By Nona Tepper
The lights are out, the plugs are pulled and the video gaming machines have officially been shut down in Forest Park.
After the Cook County Clerk certified the election results on Nov. 27, the state turned them off the following day, said Tim Gillian, village administrator. Fourteen bars in Forest Park had video gambling machines installed.
"The village has no control over when they were turned off, as that is all a function of the state gaming board," Gillian said in an email.
The Illinois Gaming Board did not immediately respond to an interview request. Nick Peppers, attorney with Storino, Ramello and Durkin law firm that represents the village, did not immediately respond to an interview request about the process for shutting down the machines, or bar owners' legal recourse, since many of their licenses extend until April 2019.

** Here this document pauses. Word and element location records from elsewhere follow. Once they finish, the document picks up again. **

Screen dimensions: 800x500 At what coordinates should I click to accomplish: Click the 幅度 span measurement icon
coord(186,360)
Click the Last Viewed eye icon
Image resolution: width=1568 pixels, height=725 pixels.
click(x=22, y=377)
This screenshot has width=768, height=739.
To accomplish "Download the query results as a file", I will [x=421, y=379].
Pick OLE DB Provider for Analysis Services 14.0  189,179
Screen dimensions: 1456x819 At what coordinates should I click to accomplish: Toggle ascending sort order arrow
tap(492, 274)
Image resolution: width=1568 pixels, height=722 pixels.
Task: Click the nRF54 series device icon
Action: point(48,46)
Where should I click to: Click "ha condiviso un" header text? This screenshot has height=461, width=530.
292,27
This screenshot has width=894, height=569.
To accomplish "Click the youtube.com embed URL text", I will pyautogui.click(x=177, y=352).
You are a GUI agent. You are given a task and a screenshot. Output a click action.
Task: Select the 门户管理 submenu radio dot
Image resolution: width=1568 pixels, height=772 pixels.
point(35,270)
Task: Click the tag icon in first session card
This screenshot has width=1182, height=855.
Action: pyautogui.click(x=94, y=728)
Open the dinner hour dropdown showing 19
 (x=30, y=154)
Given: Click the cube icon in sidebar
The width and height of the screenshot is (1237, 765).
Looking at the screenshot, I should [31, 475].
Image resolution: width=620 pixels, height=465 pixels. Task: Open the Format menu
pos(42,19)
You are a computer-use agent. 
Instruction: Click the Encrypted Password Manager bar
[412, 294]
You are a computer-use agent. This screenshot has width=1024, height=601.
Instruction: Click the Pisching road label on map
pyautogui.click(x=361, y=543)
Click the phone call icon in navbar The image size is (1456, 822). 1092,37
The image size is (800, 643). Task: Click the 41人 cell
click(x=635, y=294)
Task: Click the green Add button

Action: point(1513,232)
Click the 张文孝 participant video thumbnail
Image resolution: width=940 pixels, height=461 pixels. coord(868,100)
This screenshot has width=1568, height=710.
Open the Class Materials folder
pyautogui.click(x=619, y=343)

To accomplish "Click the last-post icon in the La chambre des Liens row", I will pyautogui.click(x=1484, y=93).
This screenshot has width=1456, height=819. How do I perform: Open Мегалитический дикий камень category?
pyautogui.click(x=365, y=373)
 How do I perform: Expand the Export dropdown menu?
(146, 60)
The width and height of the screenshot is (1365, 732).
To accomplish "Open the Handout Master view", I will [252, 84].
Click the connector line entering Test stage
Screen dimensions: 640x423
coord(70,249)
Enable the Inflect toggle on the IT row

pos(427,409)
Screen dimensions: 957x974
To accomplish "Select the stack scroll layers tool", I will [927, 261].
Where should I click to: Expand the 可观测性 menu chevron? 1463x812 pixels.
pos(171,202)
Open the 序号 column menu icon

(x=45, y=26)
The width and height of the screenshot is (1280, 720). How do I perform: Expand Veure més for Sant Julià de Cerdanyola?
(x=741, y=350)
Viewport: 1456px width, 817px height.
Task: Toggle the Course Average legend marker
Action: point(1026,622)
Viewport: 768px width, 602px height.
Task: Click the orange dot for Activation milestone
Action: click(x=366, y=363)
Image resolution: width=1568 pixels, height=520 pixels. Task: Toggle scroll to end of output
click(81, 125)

Bar owners paid the village a $5,000 annual liquor license fee, as well as $25 machine terminal fee.
"At this time, the village has no plans to refund any permit fees. The machines belong to a vendor, so I expect they will be removed," Gillian said in an email.
James Watts, owner of O'Sullivan's Public House and the bar owner who brought the local battle over video gaming to the state Supreme Court, declined to comment. Ronald Milchhoefer Jr., co-owner of R Place, did not immediately respond to an interview request.
Martin Considine, manager of daytime operations at Circle Bowling Lanes, posted a somber comment on Facebook about the machines being turned off on Nov. 29. Considine said that when Circle Bowling upgraded its electrical system a few years ago, the bowling alley made it so video gaming machines could be installed, even going so far as to organize a vendor to eventually bring in the machines. But the late Bonnie Stutz changed her mind on the practice and decided she didn't want the machines in the alley.
"She loved the fact that they were coming into town. She just decided, 'You know what? We don't need this,'" Considine said of Stutz, who was Circle Bowling's office manager.
On Nov. 29, he said he was at Blueberry Hill for choir rehearsal, practicing for tonight's Holiday Walk and Live Window Display from 6 to 9 p.m. down Madison Street. He looked over at the bar's row of dark machines and felt sad at the strange site. Considine voted to keep video gaming legal in Forest Park.
"Usually you walk in, people are there, people are happy, people are winning and buying the whole bar rounds of drinks," Considine said. "I just got in a somber mood, it was strange to see."
Now that Forest Park will no longer collect revenue from video gaming, he said the village will need to come up with another way to raise funds. Bar owners will also need to rethink their businesses, he said.
"There's going to be some bars coming up for sale, just because they were literally living off the games for the last couple of years. That's kind of sad," Considine said. "Places that were slow were just getting by from the games. We'll see what happens in the next six months."
He said residents' continued fighting over the practice online helps no one.
"There's so much bickering on all the Forest Park websites. People are bashing, ripping people apart," he said. "It's kind of sad, it's kind of tearing up the town. It's a shame. Everybody should just get along."